Follow the instructions in the GO-1 repo to set up a separate conda environment for GO-1.

3. Data Generation¶

Follow the RoboTwin docs to generate raw data in RoboTwin format.

Your raw data should be organized as follows:

data/
├── task_name/
│   ├── task_config/
│   │   ├── data/
│   │   │   ├── episode0.hdf5
│   │   │   ├── episode1.hdf5
│   │   │   └── ...
│   │   └── instructions/
│   │       ├── episode0.json
│   │       ├── episode1.json
│   │       └── ...

4. Data Processing¶

4.1 1. Convert RoboTwin Data to HDF5¶

# Activate the RoboTwin environment
conda activate RoboTwin

bash robotwin2hdf5.sh <task_name> <task_config> <expert_data_num>

# Example:
bash robotwin2hdf5.sh beat_block_hammer demo_clean 50

This will create processed data in the processed_data/<task_name>-<task_config>-<expert_data_num> directory.

4.2 2. Convert HDF5 to LeRobot Dataset¶

# Activate the GO-1 environment
conda activate go1

# Optional: Change the LeRobot home directory
export HF_LEROBOT_HOME=/path/to/your/lerobot

bash hdf52lerobot.sh <hdf5_path> <repo_id>

# Example:
bash hdf52lerobot.sh processed_data/beat_block_hammer-demo_clean-50/ beat_block_hammer_repo

The LeRobot dataset will be saved in <HF_LEROBOT_HOME>/<repo_id>.

5. Model Fine-tuning¶

Refer to the GO-1 repo for detailed instructions.

6. Evaluation¶

6.1 Start GO-1 Server¶

Start the GO-1 inference server using your fine-tuned model checkpoint and data statistics:

cd /path/to/AgiBot-World

conda activate go1

python evaluate/deploy.py --model_path /path/to/your/checkpoint --data_stats_path /path/to/your/dataset_stats.json --port <SERVER_PORT>

The server will will listen on port SERVER_PORT and wait for observations.

6.2 Start RoboTwin Client¶

The client requires a separate terminal session. We strongly recommend using tmux or screen for this process, as evaluation can take several hours to complete.

First config the client in deploy_policy.yml:

host: Server IP address (default: 127.0.0.1)
port: Server port (default: 9000)

Then use the provided script to evaluate your model:

conda activate RoboTwin

bash eval.sh <task_name> <task_config> <ckpt_setting> <seed> <gpu_id>

# Example:
bash eval.sh beat_block_hammer demo_clean go1_demo 0 0

Arguments: - task_name - Name of the task (e.g., beat_block_hammer) - task_config - Task configuration (e.g., demo_randomized, demo_clean) - ckpt_setting - Checkpoint setting name (default: go1_demo) - seed - Random seed (default: 0) - gpu_id - GPU ID to use (default: 0)
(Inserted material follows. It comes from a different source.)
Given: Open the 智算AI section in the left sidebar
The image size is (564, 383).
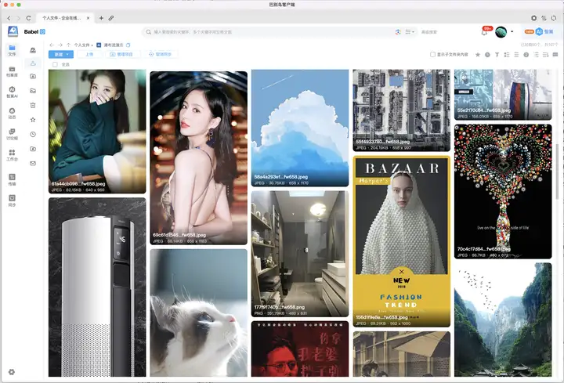Looking at the screenshot, I should pyautogui.click(x=12, y=92).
Alternatively, you can set these values in deploy_policy.yml.

The evaluation results, including videos and metrics, will be saved in the eval_result/<task_name>/GO1/<task_config>/<ckpt_setting> directory under the project root.

7. Evaluation Results¶

Following the setup in RoboTwin2.0 Benchmark, we report the performance of GO-1 Air model and other baselines in the table below. All models are trained on the Aloha-AgileX embodiment using 50 demo_clean demonstrations for 3 selected tasks (grab_roller, handover_mic, lift_pot), and evaluated 100 times under the demo_clean (Easy) and demo_randomized (Hard) settings. Our models are fine-tuned for 10k steps.

Policy Task	Grab Roller		Lift Pot		Average
	Easy	Hard	Easy	Hard
DP	98%	0%	39%	0%	34.25%
ACT	94%	25%	88%	0%	51.25%
RDT	74%	43%	72%	9%	49.5%
Pi0	96%	80%	84%	36%	74%
GO-1 Air	86%	94%	94%	33%	76.75%
GO-1	96%	96%	94%	35%	80.25%